И ее руки, набившие весь этот текст, достойны восхищения, они — совсем не то, что скрюченные от бесконечно низких температур пальцы Габриеля. Они — совершенно особенные, и кожа на них не такая, как у других людей, это — мутировавшая кожа, она полна неприятных подробностей в виде всаженных в плоть ржавых рыболовных крючков и обломков лезвий.
Таня Салседо — хитрюга, каких мало.
Она не просто пишет письмо, она задает вопросы и подкрепляет их крючками и лезвиями. Вопрос — крючок, вопрос — лезвие. И попробуй только не ответить на них или ответить неправильно, крючки и лезвия разорвут тебя в хлам. Исполосуют. Не оставят живого места.

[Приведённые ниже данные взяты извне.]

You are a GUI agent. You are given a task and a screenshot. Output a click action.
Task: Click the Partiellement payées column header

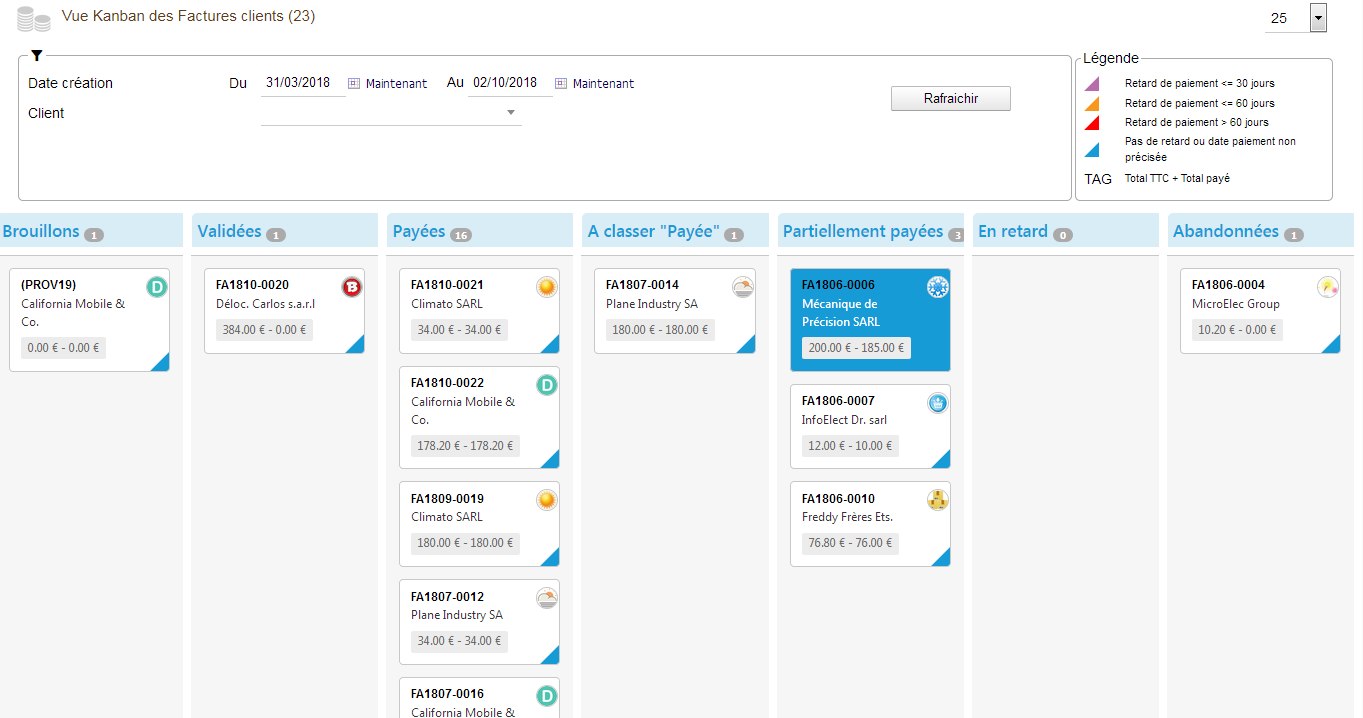[x=862, y=232]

Хорошо еще, что рыболовные крючки не достигают глубин, на которых плавают крамольные мысли Габриеля, вернee, — одна-единственная, сверкающая ослепительной чешуей, мысль —
Лучше бы Тане продолжать курить сигары «Боливар».
С ними она была дерзкой, независимой и непредсказуемой, маленьким диктатором, необъезженной лошадкой,
В причины дальнейшего молчания Тани он не вдается, хотя и предполагает, что рано или поздно она себя проявит.
Но пока проявляет себя Рекуэрда, слегка осоловевший от вина:
— Давно хочу спросить тебя умник… Кто посоветовал тебе отпустить бороденку?
— Моя девушка, а что? — настораживается Габриель.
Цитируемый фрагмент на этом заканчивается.